May 5th, 2010 | Published in Google Public Policy
Just over a month ago, we helped launch Digital Due Process, a coalition of technology companies, privacy advocates and academics working to update the Electronic Communications Privacy Act (ECPA) of 1986 to ensure traditional privacy protections are applied to new and emerging technologies.
Today, we move one step closer as the House Judiciary Subcommittee on the Constitution, Civil Rights, and Civil Liberties holds its first hearing on the issue. At the hearing, experts like Jim Dempsey of the Center for Democracy and Technology (a member of Digital Due Process) are expected to explain why updating ECPA will better protect users, while preserving the legal tools necessary for government agencies to enforce the laws.
Though we are not testifying today, we did submit written testimony explaining why updating ECPA is vital for both our business and our users.
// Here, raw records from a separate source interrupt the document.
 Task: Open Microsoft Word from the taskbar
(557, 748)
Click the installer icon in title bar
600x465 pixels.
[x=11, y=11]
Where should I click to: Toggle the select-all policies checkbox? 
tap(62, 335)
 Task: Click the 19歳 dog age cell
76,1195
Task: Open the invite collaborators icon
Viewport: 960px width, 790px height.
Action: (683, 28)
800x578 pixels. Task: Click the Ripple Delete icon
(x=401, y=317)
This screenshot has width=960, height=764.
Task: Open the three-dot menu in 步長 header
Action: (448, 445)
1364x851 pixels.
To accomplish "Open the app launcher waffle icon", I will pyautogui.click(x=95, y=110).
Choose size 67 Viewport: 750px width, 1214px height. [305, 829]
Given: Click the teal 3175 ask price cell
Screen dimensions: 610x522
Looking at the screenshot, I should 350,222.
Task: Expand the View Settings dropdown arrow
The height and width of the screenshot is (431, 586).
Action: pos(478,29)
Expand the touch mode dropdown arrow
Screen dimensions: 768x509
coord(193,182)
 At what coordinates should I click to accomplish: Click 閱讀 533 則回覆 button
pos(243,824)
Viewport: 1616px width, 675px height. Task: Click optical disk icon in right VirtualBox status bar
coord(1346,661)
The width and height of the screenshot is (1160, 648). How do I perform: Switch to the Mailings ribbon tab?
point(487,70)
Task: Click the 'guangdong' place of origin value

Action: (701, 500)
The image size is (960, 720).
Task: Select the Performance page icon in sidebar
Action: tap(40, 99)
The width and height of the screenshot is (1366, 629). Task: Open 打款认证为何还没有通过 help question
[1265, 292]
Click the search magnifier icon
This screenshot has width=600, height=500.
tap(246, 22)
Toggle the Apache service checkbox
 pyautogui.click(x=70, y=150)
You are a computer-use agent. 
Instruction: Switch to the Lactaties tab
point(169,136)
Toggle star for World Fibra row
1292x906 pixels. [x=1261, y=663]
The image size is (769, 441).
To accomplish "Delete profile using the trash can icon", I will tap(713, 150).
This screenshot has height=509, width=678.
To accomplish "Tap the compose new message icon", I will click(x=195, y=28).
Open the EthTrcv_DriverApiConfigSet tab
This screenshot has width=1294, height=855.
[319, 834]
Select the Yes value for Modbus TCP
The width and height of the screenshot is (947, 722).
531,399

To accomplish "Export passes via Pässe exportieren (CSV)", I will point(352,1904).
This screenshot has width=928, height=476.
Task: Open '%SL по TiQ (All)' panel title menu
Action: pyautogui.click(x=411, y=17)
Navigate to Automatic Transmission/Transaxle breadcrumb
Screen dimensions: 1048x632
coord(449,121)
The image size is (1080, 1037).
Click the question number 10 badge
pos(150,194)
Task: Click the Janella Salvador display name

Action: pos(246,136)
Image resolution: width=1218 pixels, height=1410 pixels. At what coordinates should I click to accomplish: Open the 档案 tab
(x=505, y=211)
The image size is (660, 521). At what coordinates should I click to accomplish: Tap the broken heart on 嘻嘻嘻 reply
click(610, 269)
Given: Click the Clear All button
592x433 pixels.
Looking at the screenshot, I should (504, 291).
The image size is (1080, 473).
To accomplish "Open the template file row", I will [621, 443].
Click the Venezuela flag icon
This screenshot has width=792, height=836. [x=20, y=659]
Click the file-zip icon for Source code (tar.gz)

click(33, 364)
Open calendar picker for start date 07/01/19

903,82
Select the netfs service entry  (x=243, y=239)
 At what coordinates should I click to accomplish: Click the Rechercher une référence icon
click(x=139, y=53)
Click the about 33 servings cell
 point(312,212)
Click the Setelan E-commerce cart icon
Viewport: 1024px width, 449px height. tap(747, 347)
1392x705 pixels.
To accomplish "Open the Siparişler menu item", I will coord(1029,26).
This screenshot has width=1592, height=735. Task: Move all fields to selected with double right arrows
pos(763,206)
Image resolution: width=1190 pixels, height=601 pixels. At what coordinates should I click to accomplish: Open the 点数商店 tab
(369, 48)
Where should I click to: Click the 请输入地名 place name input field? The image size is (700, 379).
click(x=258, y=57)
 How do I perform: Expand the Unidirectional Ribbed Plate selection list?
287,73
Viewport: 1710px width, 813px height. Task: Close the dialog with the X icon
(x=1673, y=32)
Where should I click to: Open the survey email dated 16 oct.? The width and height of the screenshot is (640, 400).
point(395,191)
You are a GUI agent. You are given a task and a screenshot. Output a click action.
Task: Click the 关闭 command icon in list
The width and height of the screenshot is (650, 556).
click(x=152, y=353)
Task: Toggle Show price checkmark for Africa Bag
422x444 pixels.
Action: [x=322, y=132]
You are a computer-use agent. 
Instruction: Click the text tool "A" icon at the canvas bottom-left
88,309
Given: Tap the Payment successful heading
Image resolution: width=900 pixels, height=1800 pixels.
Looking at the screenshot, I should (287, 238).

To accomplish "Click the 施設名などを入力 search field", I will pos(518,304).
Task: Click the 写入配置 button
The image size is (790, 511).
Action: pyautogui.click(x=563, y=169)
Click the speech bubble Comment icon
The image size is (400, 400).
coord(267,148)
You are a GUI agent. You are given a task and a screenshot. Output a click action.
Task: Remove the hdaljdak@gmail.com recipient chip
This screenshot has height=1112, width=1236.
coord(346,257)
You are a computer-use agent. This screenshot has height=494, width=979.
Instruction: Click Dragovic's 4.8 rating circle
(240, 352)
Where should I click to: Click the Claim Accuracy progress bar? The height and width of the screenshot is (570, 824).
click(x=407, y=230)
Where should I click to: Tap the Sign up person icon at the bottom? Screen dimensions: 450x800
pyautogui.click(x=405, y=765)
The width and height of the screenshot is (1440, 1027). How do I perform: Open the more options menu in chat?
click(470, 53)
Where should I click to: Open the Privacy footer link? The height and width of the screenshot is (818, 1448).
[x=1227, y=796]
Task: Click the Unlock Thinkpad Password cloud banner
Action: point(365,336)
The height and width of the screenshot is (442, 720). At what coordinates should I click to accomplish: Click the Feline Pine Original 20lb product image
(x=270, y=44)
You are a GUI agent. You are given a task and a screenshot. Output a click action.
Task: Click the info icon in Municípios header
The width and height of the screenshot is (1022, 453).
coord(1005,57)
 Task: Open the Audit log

In our testimony, we explain that companies like Google are now able to offer individuals, businesses, educational institutions, government entities, and others the ability to store, access, use and share their data from remote servers -- but that unless we update ECPA, we run the risk of slowing adoption and innovation. Why? Because certain ECPA provisions no longer reflect the way people use the services or the reasonable expectations they have about government access to information they store in the cloud.
ECPA was written before most people used the Internet or had even heard of e-mail. As far as technology is concerned, we’re living in a different age. We hope that today’s hearing will help continue to build the needed momentum to modernize ECPA for today’s world.